为什么方法参数 F 可以与类型构造函数 F 同名？

Question

I was watching John De Goes "FP to the Max" video. In the code he does something like this to get the implicit object:

  object Program {
    def apply[F[_]](implicit F: Program[F]): Program[F] = F
  }

Does this imply that the variable name F (the first one in implicit F: Program[F] ) is actually a different F ? It is very confusing. Does he mean to do:

  object Program {
    def apply[F[_]](implicit ev: Program[F]): Program[F] = ev
  }

How does the compile know which F he is referring to while returning the F ? The type constructor or the variable in scope?

Answer 1

Indeed the function parameter T is different from type parameter T , for example

def f[T](T: T): T = T
f(42) // res0: Int = 42

Compiler does not get confused because values exist in a different universe from types :

...there exist two separate universes, the universe of types and the universe of values. In the universe of values, we have methods which take values as arguments in round parentheses (or occasionally curly braces). In the universe of types, we have type constructors, which take types as arguments in square brackets.

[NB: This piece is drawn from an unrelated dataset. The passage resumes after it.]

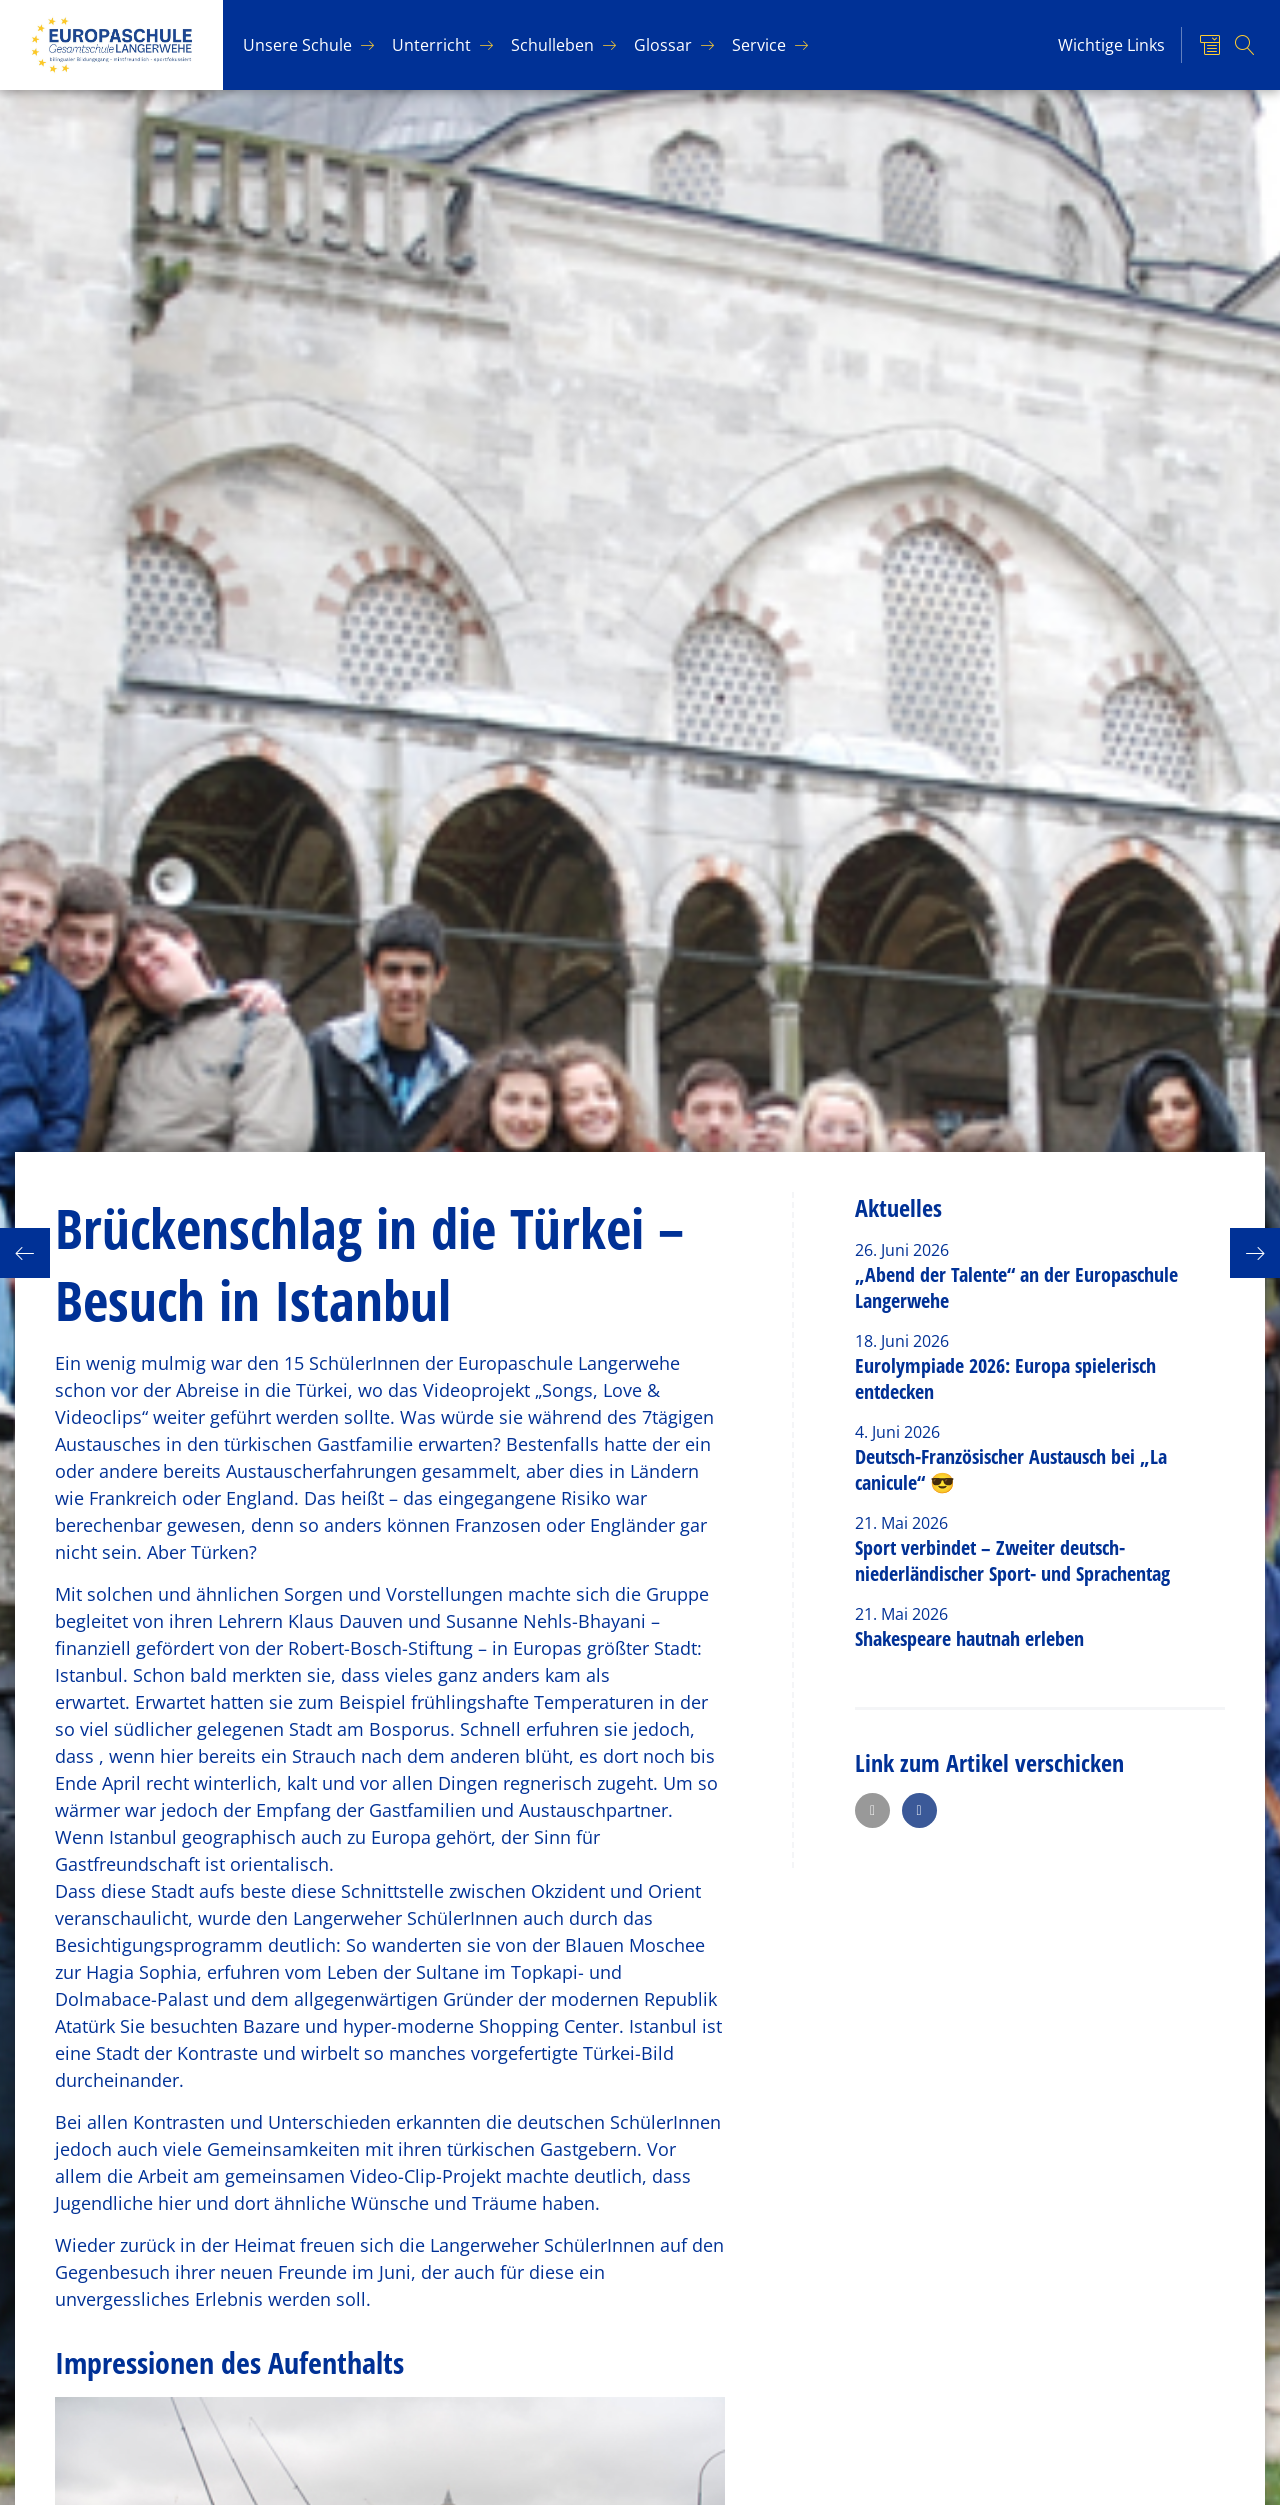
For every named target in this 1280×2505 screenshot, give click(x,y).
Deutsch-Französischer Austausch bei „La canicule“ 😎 (1011, 1469)
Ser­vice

This convention is sometimes used when dealing with typeclasses. It is meant to communicate that we want to simply return the typeclass instance resolved for F . To avoid confusion you could use ev approach you already suggested in question, or even

object Program {
  def apply[F[_]: Program]: Program[F] = implicitly[Program[F]]
}

As a side-note, this trick with apply method in companion object of typeclass allows us to avoid having to use implicitly , for example, given

trait Foo[T]
trait Bar[T]

trait Program[F[_]]
implicit val fooProgram: Program[Foo] = ???
implicit val barProgram: Program[Bar] = ???

object Program {
  def apply[F[_]: Program]: Program[F] = implicitly
}

then we can write

Program[Bar]

instead of

implicitly[Program[Bar]]

Answer 2

How does the compile know which F he is referring to while returning the F ? The type constructor or the variable in scope?

The compiler knows that a method/function can only return a value. So what follows the = has a type but is not a type.